The slick champion Farmer [28(6)-4(2)-1] is billed as the one who will be waving the red cloak in the battle of southpaws and ‘King Kong’ the aggressive animal trying to cause damage on the front foot.
Such opinions and fight style predictions have been borne out of the pair’s respective performances in the pros so far – and, to be fair, for the most part, both have lived up the style billing to date.
However, the challenger is adamant that he is anything but a one-trick pony – or bull, in this case – and has warned ‘The American Idol’ that he is a versatile boxing chameleon.
Carroll has been the aggressor in the majority of his fights to date and, while it has proved a successful approach, he promises that he has other tricks up his sleeve.
The 26-year-old Dubliner notes how he was first and foremost a counter puncher, but elected against taking that approach in a bid to entertain the crowd.
Indeed, one only has to look at his opening Prizefighter contest in 2014 versus Stephen Foster Jr where he bamboozled the English stylist.
Carroll explained to TStreet how “I was a counter puncher as amateur, but then you’re against these journeymen and you have to come forward or it’s going to be a boring fight.

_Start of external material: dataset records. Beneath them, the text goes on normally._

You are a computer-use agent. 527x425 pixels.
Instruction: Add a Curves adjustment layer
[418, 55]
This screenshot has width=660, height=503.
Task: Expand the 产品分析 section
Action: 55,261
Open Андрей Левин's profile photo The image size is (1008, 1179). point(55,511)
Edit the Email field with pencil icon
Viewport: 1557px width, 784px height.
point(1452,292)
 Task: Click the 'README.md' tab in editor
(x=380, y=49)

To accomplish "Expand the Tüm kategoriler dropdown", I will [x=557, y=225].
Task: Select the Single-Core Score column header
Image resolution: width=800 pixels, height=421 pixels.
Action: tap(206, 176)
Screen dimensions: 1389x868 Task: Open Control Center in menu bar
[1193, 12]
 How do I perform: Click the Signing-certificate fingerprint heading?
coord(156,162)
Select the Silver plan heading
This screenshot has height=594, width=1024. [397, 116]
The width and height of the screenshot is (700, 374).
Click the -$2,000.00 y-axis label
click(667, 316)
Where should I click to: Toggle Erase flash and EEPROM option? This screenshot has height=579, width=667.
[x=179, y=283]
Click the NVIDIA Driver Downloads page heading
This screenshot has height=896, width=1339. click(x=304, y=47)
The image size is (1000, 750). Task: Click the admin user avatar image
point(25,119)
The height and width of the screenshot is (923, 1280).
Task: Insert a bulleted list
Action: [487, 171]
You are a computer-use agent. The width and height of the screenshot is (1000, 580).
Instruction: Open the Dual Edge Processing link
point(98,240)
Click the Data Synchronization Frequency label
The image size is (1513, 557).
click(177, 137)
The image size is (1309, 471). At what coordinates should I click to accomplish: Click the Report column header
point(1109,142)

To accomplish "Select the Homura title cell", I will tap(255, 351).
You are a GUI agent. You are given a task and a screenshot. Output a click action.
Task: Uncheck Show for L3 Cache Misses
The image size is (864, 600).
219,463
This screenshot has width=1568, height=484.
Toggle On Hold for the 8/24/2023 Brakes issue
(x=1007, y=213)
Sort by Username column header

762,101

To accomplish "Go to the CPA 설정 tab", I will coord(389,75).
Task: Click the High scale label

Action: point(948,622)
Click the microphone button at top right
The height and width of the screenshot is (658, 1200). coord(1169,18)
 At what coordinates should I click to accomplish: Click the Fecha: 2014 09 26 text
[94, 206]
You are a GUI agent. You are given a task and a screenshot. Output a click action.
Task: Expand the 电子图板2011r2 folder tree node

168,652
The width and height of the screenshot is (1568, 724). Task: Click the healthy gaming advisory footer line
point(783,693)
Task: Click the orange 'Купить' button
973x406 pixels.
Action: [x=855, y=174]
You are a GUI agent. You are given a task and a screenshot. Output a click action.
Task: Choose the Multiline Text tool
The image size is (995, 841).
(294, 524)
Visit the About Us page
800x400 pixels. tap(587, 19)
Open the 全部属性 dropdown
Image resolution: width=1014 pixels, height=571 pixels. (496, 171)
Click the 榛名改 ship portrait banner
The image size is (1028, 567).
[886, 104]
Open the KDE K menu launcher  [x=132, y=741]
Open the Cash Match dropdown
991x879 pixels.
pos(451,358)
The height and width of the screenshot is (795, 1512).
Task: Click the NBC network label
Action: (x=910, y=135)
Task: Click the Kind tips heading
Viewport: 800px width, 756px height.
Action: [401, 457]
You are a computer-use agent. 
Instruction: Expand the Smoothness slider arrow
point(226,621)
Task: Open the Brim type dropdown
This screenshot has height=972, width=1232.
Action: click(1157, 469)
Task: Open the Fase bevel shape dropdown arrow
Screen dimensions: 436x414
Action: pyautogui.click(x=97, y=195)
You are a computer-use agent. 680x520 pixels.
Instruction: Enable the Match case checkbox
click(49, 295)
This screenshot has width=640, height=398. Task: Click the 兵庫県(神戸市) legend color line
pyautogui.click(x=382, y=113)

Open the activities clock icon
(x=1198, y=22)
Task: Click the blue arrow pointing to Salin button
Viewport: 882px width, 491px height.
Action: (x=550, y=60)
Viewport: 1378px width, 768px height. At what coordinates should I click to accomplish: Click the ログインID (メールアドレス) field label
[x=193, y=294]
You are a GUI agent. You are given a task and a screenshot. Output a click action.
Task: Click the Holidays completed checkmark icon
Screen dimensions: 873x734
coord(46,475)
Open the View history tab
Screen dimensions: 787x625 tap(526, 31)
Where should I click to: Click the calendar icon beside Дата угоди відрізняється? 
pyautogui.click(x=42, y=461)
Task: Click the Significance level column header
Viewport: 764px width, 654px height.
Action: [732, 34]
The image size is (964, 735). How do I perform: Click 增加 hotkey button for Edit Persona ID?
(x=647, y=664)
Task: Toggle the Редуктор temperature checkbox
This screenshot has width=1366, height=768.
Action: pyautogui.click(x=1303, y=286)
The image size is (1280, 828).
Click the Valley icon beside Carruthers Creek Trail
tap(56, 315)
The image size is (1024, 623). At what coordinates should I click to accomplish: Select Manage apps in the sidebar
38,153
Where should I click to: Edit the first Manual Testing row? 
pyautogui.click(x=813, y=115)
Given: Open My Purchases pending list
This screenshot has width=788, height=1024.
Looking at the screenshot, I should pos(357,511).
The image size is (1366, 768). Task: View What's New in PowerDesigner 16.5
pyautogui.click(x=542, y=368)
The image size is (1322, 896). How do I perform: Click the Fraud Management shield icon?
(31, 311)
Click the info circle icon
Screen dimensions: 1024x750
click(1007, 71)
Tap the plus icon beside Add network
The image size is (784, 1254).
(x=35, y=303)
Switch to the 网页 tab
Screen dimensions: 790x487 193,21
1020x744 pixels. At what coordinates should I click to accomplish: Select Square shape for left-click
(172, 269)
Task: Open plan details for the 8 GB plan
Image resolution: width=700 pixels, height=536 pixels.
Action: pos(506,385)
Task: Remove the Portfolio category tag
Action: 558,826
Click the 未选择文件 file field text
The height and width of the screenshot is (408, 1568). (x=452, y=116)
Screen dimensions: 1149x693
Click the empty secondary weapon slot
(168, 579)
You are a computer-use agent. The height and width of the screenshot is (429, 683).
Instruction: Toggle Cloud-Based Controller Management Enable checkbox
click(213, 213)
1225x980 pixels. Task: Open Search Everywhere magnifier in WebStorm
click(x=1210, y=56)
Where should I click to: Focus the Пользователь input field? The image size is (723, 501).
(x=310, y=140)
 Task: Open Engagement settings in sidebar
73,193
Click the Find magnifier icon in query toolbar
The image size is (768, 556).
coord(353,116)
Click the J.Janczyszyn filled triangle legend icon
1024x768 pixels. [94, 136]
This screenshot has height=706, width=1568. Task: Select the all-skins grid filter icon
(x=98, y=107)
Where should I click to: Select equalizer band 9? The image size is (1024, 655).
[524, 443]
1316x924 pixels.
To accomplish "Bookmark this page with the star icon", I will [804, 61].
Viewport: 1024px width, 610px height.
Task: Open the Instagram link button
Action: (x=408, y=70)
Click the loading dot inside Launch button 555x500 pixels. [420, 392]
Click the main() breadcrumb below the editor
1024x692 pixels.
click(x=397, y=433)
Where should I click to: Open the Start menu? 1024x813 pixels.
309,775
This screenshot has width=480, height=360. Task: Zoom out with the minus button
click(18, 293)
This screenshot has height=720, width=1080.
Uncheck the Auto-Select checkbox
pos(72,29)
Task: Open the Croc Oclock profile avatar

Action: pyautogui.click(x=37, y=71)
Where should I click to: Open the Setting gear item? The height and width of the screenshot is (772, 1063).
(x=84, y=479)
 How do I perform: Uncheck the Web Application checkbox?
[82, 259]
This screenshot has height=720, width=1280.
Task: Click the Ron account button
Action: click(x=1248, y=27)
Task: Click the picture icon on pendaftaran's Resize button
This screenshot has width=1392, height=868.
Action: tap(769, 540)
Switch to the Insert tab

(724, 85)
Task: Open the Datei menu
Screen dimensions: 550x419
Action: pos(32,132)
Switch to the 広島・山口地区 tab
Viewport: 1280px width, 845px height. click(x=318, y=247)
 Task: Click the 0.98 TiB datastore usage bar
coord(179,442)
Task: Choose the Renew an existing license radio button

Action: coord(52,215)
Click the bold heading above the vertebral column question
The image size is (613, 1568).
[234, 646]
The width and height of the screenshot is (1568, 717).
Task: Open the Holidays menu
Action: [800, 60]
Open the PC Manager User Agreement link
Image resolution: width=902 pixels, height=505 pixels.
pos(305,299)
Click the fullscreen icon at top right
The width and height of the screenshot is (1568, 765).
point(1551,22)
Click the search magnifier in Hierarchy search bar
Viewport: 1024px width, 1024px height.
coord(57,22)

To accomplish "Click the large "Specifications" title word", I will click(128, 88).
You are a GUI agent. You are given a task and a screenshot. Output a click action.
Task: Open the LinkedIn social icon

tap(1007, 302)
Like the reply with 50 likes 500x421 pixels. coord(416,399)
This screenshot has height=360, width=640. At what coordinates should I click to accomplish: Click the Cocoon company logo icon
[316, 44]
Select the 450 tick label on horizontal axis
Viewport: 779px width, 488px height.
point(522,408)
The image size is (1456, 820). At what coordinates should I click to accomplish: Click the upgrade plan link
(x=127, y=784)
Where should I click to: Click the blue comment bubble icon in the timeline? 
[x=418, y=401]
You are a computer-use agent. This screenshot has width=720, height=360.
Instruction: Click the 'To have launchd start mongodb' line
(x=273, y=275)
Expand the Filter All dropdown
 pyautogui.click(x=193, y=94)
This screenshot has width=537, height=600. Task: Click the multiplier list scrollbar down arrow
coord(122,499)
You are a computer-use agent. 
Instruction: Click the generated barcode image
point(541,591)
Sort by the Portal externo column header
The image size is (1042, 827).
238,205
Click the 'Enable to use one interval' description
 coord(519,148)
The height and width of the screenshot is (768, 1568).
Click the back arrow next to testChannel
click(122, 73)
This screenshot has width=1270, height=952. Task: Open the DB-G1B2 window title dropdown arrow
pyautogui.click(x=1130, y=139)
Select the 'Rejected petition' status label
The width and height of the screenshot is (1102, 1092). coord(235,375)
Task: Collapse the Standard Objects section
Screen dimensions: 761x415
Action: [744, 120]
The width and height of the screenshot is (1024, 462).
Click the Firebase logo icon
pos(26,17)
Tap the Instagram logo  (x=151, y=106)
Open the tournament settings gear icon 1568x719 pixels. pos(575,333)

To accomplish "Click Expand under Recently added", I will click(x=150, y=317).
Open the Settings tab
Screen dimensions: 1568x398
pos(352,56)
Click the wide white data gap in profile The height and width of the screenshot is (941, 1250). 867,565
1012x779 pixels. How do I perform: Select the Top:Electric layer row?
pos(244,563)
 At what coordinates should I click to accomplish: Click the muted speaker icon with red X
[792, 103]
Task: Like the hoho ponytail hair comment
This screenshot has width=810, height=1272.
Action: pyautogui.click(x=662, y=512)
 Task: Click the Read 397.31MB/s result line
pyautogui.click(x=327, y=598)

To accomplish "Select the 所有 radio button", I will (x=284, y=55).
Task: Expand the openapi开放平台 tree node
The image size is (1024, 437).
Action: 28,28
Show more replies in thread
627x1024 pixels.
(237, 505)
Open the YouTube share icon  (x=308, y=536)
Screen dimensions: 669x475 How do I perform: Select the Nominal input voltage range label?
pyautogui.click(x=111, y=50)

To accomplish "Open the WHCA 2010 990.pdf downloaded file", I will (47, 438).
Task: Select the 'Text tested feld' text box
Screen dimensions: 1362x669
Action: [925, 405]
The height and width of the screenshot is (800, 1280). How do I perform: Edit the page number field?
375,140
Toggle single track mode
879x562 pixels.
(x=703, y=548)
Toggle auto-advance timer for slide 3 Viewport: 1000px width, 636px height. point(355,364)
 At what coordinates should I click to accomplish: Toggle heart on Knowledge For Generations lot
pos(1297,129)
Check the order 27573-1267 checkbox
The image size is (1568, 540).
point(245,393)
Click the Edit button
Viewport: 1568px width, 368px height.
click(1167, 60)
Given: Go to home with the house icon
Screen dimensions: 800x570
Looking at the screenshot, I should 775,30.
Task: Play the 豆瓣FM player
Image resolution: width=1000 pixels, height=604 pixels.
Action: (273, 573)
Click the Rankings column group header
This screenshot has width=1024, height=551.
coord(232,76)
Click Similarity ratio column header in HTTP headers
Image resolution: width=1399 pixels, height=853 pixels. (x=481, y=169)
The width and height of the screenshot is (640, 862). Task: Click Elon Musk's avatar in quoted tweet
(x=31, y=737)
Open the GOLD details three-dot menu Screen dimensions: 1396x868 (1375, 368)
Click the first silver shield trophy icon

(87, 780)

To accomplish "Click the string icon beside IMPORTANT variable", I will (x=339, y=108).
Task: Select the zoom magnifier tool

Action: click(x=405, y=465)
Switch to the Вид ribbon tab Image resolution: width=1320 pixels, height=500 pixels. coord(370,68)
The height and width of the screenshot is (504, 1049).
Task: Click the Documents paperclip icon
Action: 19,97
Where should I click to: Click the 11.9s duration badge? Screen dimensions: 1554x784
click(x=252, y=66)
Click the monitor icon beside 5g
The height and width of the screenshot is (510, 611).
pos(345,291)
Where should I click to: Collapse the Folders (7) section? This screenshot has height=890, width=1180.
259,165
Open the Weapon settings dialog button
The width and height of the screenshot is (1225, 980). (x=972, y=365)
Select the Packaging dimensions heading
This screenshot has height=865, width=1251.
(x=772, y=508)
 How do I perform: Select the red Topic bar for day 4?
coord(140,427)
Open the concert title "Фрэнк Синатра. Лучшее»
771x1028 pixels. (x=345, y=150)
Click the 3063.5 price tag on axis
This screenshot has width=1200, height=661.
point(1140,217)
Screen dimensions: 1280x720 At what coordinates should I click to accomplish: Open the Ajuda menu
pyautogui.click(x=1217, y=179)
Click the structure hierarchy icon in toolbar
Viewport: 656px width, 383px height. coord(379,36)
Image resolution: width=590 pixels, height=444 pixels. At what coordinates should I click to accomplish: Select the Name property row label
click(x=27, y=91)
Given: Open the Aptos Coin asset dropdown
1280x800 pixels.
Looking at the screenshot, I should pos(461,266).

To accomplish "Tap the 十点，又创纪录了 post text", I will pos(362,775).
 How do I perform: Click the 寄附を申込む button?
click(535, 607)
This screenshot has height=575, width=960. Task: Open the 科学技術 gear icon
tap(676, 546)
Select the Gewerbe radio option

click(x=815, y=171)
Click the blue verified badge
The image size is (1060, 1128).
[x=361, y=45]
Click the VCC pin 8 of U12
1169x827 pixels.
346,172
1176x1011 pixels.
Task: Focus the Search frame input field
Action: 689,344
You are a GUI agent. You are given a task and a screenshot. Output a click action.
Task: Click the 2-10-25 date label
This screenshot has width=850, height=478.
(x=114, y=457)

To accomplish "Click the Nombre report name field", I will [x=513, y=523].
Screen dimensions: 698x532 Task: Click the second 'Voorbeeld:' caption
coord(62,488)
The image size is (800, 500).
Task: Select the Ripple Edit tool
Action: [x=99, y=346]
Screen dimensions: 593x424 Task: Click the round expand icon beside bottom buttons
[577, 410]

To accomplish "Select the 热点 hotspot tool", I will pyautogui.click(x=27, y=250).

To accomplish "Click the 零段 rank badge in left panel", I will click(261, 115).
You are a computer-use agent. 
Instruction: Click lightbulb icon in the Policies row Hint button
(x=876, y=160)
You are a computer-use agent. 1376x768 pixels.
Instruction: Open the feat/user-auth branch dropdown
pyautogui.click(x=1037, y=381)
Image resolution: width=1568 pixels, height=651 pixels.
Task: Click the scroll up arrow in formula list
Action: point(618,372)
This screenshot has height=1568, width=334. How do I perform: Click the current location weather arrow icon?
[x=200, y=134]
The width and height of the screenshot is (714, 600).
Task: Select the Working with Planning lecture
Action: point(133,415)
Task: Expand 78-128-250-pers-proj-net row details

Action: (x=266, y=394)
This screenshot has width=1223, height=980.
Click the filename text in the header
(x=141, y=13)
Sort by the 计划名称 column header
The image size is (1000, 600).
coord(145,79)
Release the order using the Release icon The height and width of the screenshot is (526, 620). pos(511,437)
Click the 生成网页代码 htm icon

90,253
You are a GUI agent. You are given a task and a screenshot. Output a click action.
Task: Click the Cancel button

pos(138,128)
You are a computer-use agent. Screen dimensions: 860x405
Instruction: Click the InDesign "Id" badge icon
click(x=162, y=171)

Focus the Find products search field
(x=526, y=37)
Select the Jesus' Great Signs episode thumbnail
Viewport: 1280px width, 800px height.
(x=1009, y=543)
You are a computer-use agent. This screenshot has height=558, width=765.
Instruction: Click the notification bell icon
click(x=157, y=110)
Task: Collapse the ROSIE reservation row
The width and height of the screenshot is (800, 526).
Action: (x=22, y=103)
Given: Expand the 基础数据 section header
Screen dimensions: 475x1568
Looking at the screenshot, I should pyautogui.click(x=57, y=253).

I like to be in exciting fights so I adapted a different style and I started coming forward.”
Going into more detail, the Matchroom fighter revealed that, as an amateur under the guidance of his father Vernon, he not only learnt the value of being stylistically educated, but was trained to be multi-faceted.
As a result, Carroll has told the IBF super featherweight champ that he is an accomplished and skilled operator.
“I am a bit of everything. My Dad used to always say ‘if you are a one style fighter then you are beatable’ because someone will have a game plan to beat you. If you’re boxer you can come up against a better fighter or whatever way it may be, but my Dad thought me as an amateur to box every single way.”
“Now I can do all the fundamentals correctly and when you can do that you are a good fighter. I don’t believe I am a one trick pony. The great fighters can adapt no matter what the circumstances. The greats can adapt in the middle of a round and that’s what I believe I can do.”